Выбрать главу

— С тех пор, — продолжил Андре, — в наших ежедневных отношениях с отцом произошли такие перемены, что мать, ни о чем не подозревавшая, сначала удивилась, а затем обрадовалась, рассыпавшись в славословиях благодетельному богу, разогнавшему грозовые тучи, из-за которых в доме еще недавно была столь тяжелая атмосфера. Хоть я и возвращался с каждым разом все позже, мои приступы ярости исчезли, как по волшебству: родители не могли нарадоваться моей кротости… Тем не менее, мы с отцом не продвинулись ни на йоту. Я прекрасно знал о его чувствах ко мне, но догадывался ли он о моих? Сколько раз меня подмывало сделать первый шаг! На самом деле, он дается труднее всего: казалось бы, сущий пустяк, но решиться нелегко. Как я жалею теперь обо всех этих отсрочках, компромиссах, потерянном времени! Но мы сильны лишь задним умом, и я признаю, что все эти недели вел себя трусливо. «Начать должен ты», — говорил я себе. Но как взяться за дело? В любом случае, мы бы могли так и не сдвинуться с мертвой точки, если бы огромная перемена, произошедшая в моей жизни (мне скоро исполнялось пятнадцать), не ускорила ход событий…

— Немного спустя отец познакомился со своим ровесником по имени Мишель.
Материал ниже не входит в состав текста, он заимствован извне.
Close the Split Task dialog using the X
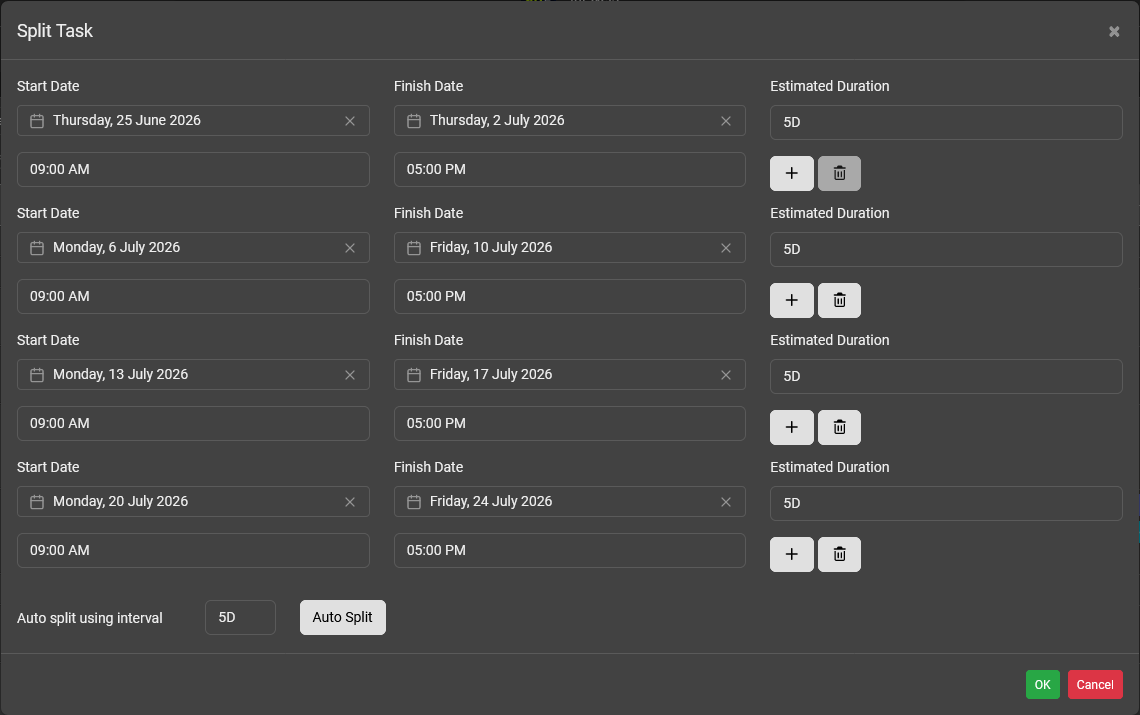 click(1114, 32)
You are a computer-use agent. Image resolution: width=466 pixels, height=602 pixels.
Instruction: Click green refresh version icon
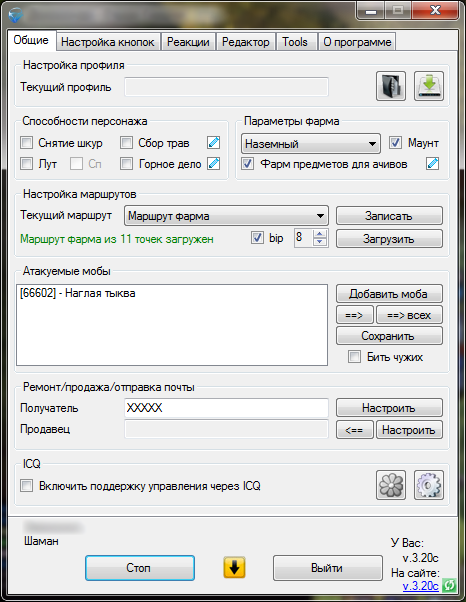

К тому времени я уже стал весьма искушенным и быстренько разобрался в природе их отношений, которую они скрывали, особенно отец, изо всех сил, но, поскольку их часто, хоть и нерегулярно видели вместе, все, в конце концов, вышло наружу. Мишеля не особо волновало общественное мнение, что же касается отца, никто бы не смог безнаказанно оскорбить его — прямо либо косвенно. Поэтому чернь злословила у них за спиной. До меня доходило немало красноречивых слухов, а я упирался руками и ногами, только бы не познать нового вида ревности — конечно, не столь мучительной, как та, что не давала мне покоя прежде, но способной, если бы дело затянулось, вызвать у меня непримиримую вражду с Мишелем. Именно тогда, как я тебе уже намекал, чувства мои приняли неожиданный поворот…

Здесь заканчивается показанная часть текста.